[Data for processing — start]

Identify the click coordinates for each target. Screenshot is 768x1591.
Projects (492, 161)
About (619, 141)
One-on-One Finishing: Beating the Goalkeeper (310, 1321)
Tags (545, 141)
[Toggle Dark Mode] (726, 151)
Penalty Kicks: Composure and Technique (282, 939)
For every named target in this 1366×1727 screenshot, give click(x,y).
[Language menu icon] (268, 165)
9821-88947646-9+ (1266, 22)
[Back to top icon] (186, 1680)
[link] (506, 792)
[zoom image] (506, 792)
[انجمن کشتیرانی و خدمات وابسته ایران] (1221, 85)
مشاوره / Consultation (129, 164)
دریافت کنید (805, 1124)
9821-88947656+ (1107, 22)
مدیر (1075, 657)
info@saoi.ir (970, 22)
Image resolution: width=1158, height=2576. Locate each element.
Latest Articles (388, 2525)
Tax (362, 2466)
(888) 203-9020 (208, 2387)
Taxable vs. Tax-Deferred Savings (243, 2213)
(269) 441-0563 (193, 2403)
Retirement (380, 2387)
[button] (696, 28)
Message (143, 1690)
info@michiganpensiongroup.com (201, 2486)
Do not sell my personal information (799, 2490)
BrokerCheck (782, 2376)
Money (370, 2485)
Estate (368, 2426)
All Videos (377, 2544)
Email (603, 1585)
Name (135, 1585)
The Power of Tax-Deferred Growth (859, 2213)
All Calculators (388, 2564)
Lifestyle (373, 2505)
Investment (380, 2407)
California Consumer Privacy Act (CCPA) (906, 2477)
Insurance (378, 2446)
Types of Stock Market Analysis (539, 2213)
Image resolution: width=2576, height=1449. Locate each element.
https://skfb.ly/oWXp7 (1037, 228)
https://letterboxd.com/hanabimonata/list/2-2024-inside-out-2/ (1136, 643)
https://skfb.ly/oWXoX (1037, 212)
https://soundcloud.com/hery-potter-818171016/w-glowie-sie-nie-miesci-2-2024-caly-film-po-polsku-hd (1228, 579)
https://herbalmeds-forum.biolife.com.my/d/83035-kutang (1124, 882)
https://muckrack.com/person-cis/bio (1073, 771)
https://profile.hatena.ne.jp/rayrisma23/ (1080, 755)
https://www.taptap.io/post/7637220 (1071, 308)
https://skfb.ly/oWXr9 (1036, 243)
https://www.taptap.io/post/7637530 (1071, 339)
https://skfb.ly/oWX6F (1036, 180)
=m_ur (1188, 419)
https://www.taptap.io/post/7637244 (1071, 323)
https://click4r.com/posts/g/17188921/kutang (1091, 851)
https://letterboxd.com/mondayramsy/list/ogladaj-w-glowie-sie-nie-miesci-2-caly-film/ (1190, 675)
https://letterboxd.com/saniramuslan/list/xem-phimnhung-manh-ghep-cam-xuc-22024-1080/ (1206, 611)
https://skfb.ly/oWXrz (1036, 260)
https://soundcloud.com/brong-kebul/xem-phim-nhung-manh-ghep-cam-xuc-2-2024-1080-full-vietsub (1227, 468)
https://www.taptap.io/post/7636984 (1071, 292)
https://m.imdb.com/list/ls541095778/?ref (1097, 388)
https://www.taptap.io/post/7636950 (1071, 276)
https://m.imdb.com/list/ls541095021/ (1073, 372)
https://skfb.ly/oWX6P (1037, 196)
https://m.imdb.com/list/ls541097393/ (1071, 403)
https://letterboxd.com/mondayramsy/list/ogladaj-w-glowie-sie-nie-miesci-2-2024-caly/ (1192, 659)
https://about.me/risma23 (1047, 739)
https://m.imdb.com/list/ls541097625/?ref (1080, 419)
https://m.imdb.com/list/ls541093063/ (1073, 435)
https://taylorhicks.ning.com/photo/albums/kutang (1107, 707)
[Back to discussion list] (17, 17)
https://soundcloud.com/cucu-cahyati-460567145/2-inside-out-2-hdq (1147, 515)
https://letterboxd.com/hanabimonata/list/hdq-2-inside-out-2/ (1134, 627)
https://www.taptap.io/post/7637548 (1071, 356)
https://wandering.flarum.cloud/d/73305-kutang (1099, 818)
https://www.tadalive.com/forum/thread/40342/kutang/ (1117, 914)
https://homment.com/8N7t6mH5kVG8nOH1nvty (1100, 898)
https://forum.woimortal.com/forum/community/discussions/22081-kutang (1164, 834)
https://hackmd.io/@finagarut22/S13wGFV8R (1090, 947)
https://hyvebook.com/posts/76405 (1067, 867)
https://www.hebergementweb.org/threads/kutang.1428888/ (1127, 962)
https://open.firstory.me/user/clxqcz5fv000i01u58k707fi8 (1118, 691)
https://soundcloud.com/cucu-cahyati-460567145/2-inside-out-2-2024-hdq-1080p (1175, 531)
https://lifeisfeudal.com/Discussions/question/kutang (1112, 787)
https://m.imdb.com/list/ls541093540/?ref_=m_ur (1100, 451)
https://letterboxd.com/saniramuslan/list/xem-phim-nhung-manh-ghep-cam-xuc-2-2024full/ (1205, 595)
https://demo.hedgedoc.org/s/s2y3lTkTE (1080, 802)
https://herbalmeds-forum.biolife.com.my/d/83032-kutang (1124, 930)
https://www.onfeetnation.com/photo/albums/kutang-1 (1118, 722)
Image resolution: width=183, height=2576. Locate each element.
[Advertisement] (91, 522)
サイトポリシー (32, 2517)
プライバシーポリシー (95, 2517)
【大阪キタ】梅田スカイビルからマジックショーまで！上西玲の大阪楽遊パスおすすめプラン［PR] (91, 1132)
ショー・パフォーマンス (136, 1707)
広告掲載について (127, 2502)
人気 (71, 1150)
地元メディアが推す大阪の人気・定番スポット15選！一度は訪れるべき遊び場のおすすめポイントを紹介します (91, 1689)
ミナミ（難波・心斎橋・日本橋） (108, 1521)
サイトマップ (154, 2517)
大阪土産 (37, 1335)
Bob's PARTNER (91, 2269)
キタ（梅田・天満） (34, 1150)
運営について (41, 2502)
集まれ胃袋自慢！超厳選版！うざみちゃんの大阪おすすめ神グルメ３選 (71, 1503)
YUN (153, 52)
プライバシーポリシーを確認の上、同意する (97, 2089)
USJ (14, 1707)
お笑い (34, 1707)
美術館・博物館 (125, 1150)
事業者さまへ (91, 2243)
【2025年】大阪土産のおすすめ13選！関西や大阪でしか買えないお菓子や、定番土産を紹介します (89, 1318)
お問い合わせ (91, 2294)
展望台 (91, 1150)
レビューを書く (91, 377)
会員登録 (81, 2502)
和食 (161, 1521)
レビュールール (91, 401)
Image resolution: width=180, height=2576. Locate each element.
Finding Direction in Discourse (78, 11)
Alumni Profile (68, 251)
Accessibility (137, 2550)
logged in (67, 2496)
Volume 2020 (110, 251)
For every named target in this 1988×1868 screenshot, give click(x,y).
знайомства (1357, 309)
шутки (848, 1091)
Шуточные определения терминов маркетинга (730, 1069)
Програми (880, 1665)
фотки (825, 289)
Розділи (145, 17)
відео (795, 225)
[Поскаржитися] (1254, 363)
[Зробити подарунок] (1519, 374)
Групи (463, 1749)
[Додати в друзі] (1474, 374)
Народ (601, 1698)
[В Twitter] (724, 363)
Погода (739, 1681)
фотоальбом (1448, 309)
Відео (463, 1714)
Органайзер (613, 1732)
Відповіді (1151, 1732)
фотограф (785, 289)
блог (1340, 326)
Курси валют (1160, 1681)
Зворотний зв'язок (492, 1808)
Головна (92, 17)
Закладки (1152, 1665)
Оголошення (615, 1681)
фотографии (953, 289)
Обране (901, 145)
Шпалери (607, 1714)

[Data for processing — finish]

* Task brief *
The response must contain exactly the lines from the one with "レビュールール (91, 401)" to the end of the entries above, both included, and nothing more.

* Response to this task *
レビュールール (91, 401)
Image resolution: width=180, height=2576. Locate each element.
Finding Direction in Discourse (78, 11)
Alumni Profile (68, 251)
Accessibility (137, 2550)
logged in (67, 2496)
Volume 2020 (110, 251)
For every named target in this 1988×1868 screenshot, give click(x,y).
знайомства (1357, 309)
шутки (848, 1091)
Шуточные определения терминов маркетинга (730, 1069)
Програми (880, 1665)
фотки (825, 289)
Розділи (145, 17)
відео (795, 225)
[Поскаржитися] (1254, 363)
[Зробити подарунок] (1519, 374)
Групи (463, 1749)
[Додати в друзі] (1474, 374)
Народ (601, 1698)
[В Twitter] (724, 363)
Погода (739, 1681)
фотоальбом (1448, 309)
Відео (463, 1714)
Органайзер (613, 1732)
Відповіді (1151, 1732)
фотограф (785, 289)
блог (1340, 326)
Курси валют (1160, 1681)
Зворотний зв'язок (492, 1808)
Головна (92, 17)
Закладки (1152, 1665)
Оголошення (615, 1681)
фотографии (953, 289)
Обране (901, 145)
Шпалери (607, 1714)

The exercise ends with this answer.